常に、「結果」で語れ
表題は日経ビジネス第1613号(10月24日発行)の中の『伊藤忠商事社長、岡藤正広氏』のコラムのタイトルです。4回に亘り書かれたコラムでしたが、今回が最終回となっています。岡藤社長が長年に亘って勤められた伊藤忠商事で得られた経験をもとに分かり易く商売、仕事の仕方を述べられています。今日はこの最終回の中から私なりに抜粋して皆さんに紹介したいと思います。

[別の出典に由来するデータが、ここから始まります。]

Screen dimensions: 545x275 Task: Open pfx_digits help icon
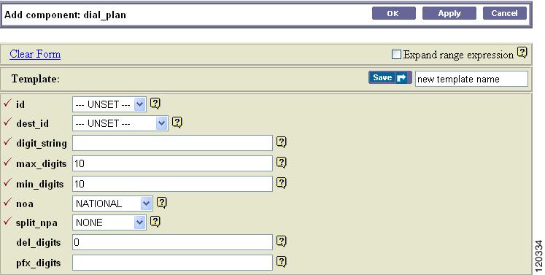coord(281,261)
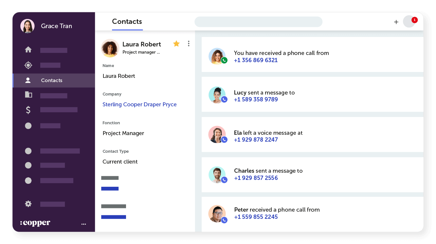Open the three-dot menu beside Laura Robert
436x244 pixels.
pyautogui.click(x=189, y=44)
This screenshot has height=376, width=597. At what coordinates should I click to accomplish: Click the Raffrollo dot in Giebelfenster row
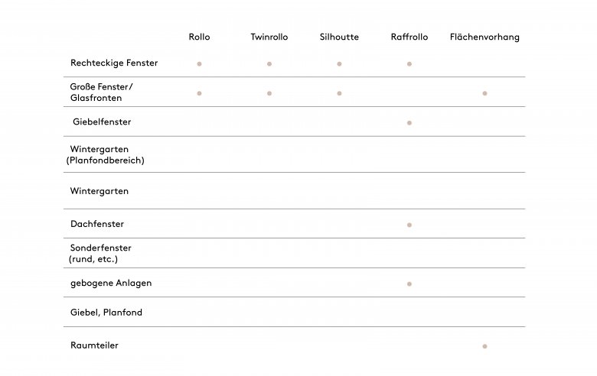(x=409, y=123)
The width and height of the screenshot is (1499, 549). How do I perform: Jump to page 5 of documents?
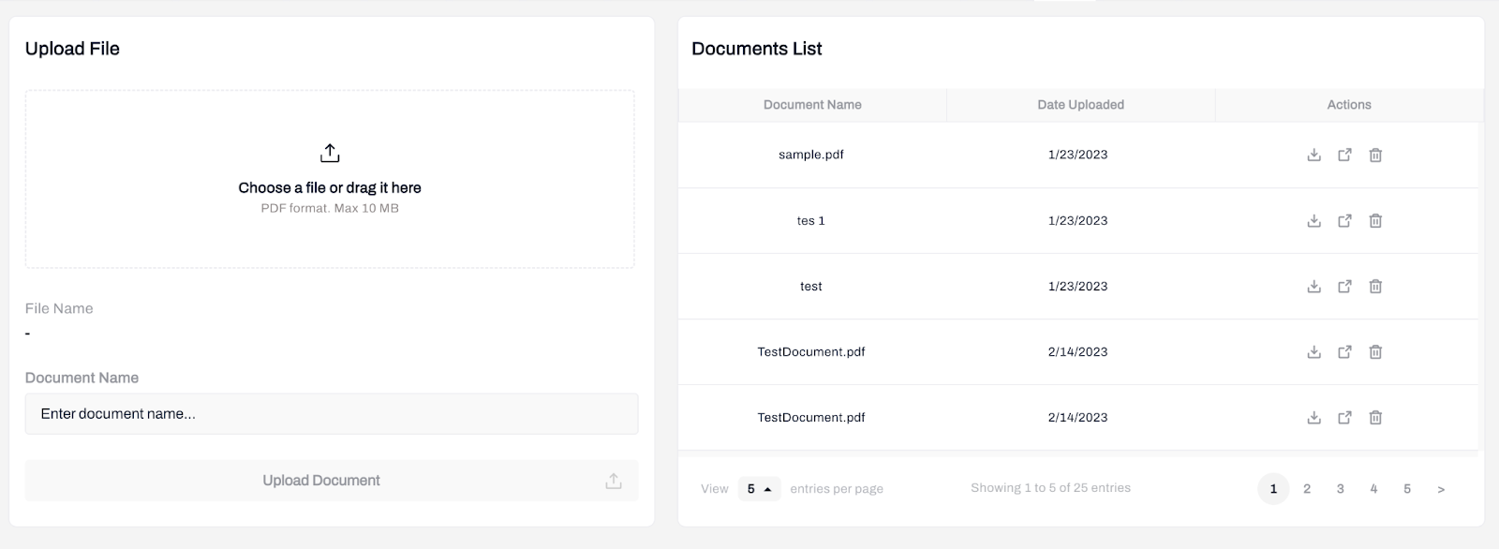click(x=1407, y=488)
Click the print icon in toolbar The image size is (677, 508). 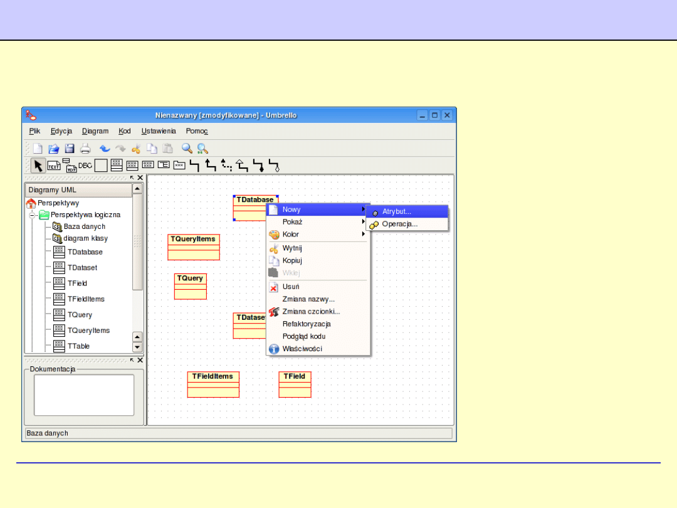(x=85, y=149)
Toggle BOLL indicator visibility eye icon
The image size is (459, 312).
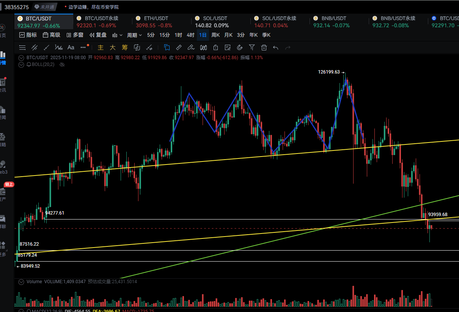tap(62, 64)
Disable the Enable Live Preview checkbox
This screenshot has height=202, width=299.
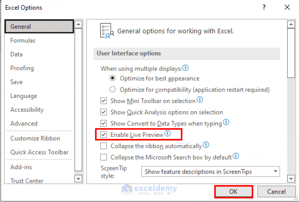point(104,135)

《 今回は、僕がプロの商売人として、これだけは持っていて欲しいと願う心構えを、いくつかお話ししておきたいと思います。今後、会社の中核を担っていくであろう若手の皆さんは、ぜひ心に留めておいてください。1つは、「会社のルール」は変えられないということです。どういうことか。これは、スポーツで言うと分かりやすいんですけれど、例えばサッカーは11人で戦う競技ですね。競技時間も原則90分と決まっています。このルールに対して、「あともう一人おったらなあ」とか「もう少し時間を短くしてくれ」なんて文句を言う人間はいませんよね。会社もこれと同じです。組織には、各々のルールがあります。すなわち、たくさんの社員をまとめ上げて、儲けを最大化するために、最低限守るべき規則ですね。「会議は時間通りに来る」といったこともそうやし、コンプライアンス(法令順守)といった大きなものも、このルールに含まれます。皆さんにはまず、これらのルールは変えられないものだと覚悟して、仕事に臨んで欲しいと思います。どうしてこんなことを言うかというとね、やっぱり自分の仕事が出来ない理由を社内のルールや外部環境のせいにする人が多いんですよ。僕の経験から言っても、仕事が出来ない人間ほど、ルールに対して細かい文句を言う。予算が達成できない理屈ばかり、次々と並べていくんだよ。いまだに「リーマンショックの影響が」とか言い訳しているやつがいるからな。みんな戦う条件は同じでしょう。それなのに、結果が出ない理由を社内ルールや外部環境のせいにしたって、面白くないだろうに。スポーツも仕事も、ルールがあるから、面白いわけですよね。もし、本当にルールがおかしいと思うなら、まず結果を出してから主張すべきですよね。認められて、見直せる立場にまで偉くならないと。そこで初めて、ルールを変えるかどうかを考えればいいんです。職場の人間関係もおなじですよね。僕も、よく若い部下から相談を受けました。「上司とソリが合わず、悩んでいる」とね。それじゃあ、これが自分のお客さんやったら、どうするの?「ソリが合わないから客を変えてくれ」と言いますか?そんな人間はとても商売なんかできないよな。いろいろなお客さんがおって当たり前。中には難しいお客さんもいるでしょう。そんな時、相手をどのように攻略して、信頼を獲得して行くか。僕なら、そう考えて相手と向き合います。まあ、上司なんて、だいたい3年くらいで代わるんです。その期間をいかにして合わせていくか。これは、商売のお客さんと一緒なんだから。こんな悩み、きっと社会人の誰もが経験しとると思いますよ。それでも文句を言うなら、辞めたらいいでしょう。でも文句を言っている時間があったら、やっぱり現場に行って、いかに儲けるかを考えることですよ。僕はプロの商売人は常に「結果」で語るべきだと考えています。 》
そのとおりですよね。まずは結果を出すこと。それには目の前の仕事を現場に行って対処すること。それにつきます。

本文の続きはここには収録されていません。